Try it:
Only the total should be returned: the number of lines in the data that hold the string "dropdown".

<<<<

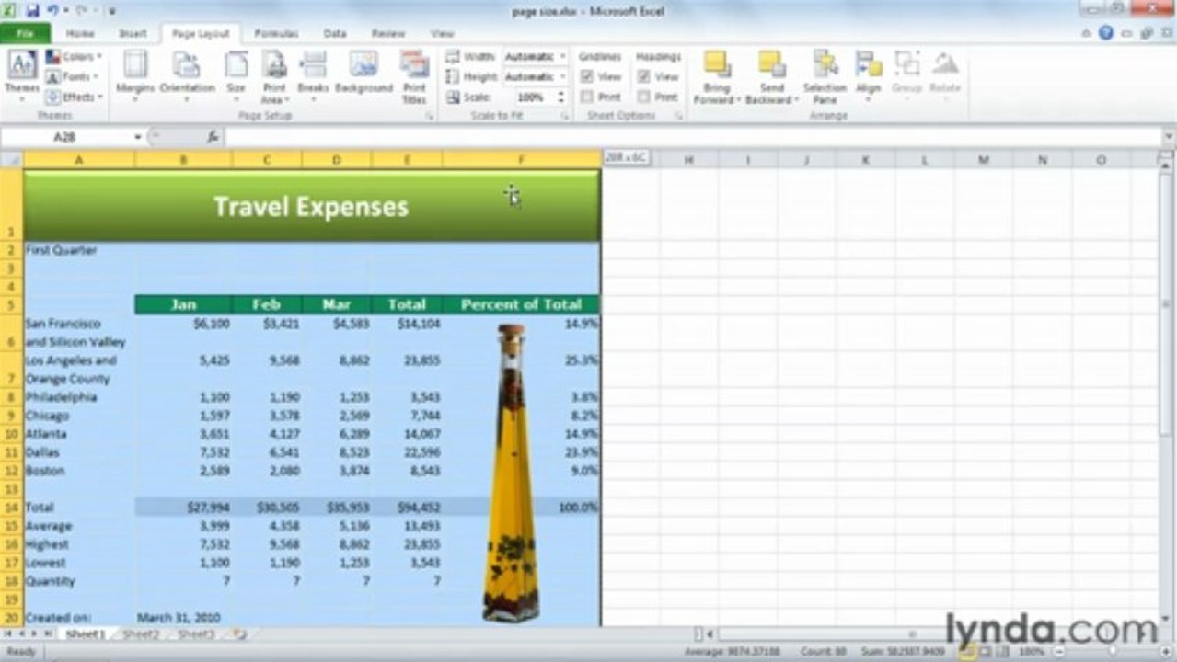Open the Selection Pane

(825, 76)
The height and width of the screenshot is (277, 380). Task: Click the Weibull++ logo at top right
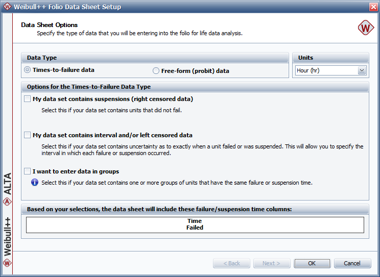tap(365, 29)
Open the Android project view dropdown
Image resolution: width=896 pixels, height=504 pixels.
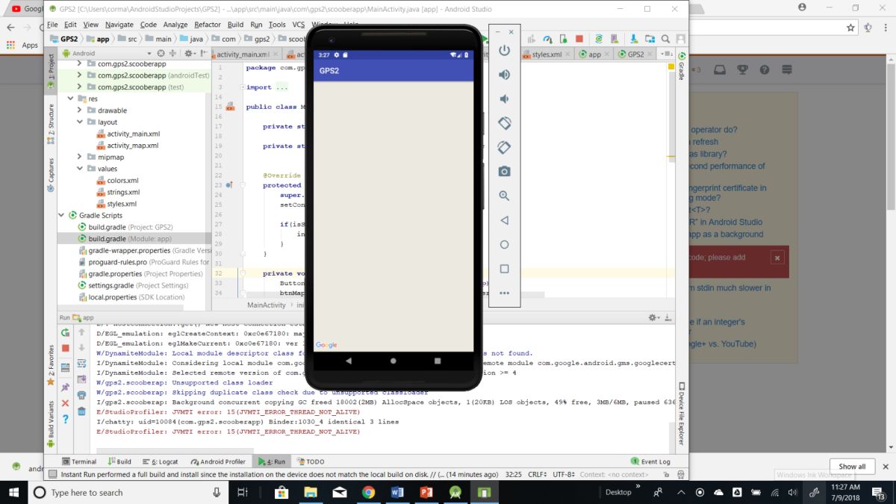click(84, 54)
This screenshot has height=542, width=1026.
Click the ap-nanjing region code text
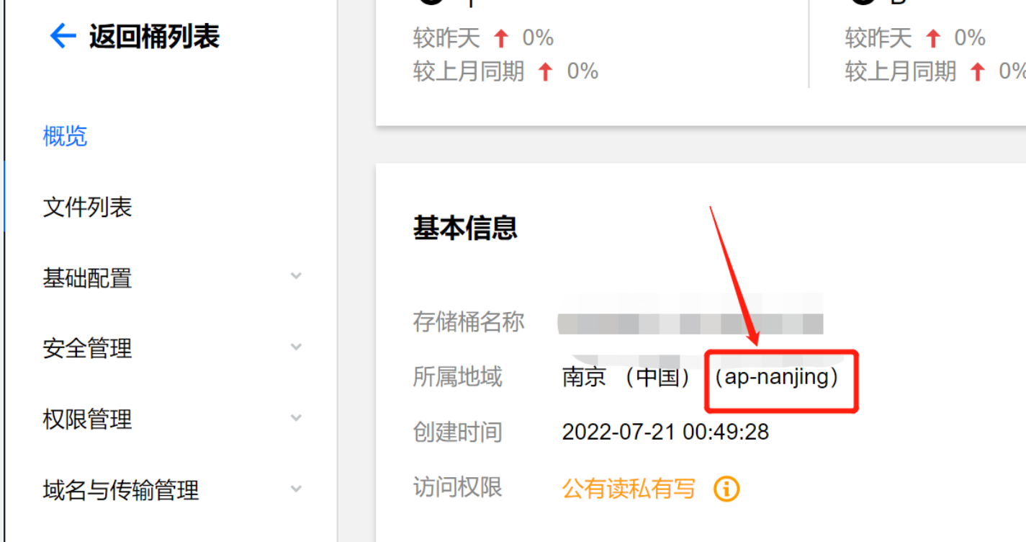pyautogui.click(x=776, y=377)
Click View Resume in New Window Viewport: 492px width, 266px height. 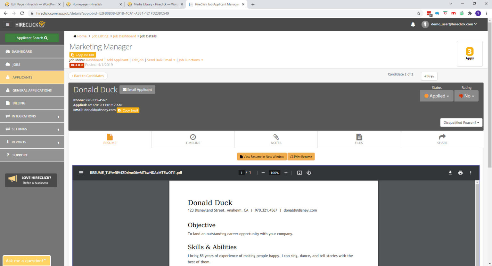tap(262, 156)
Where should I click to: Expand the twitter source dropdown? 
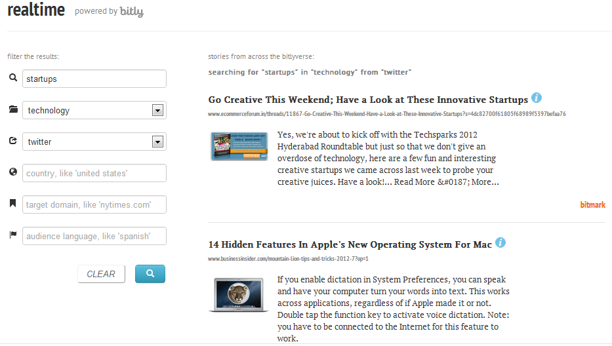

>>>>

Response box:
2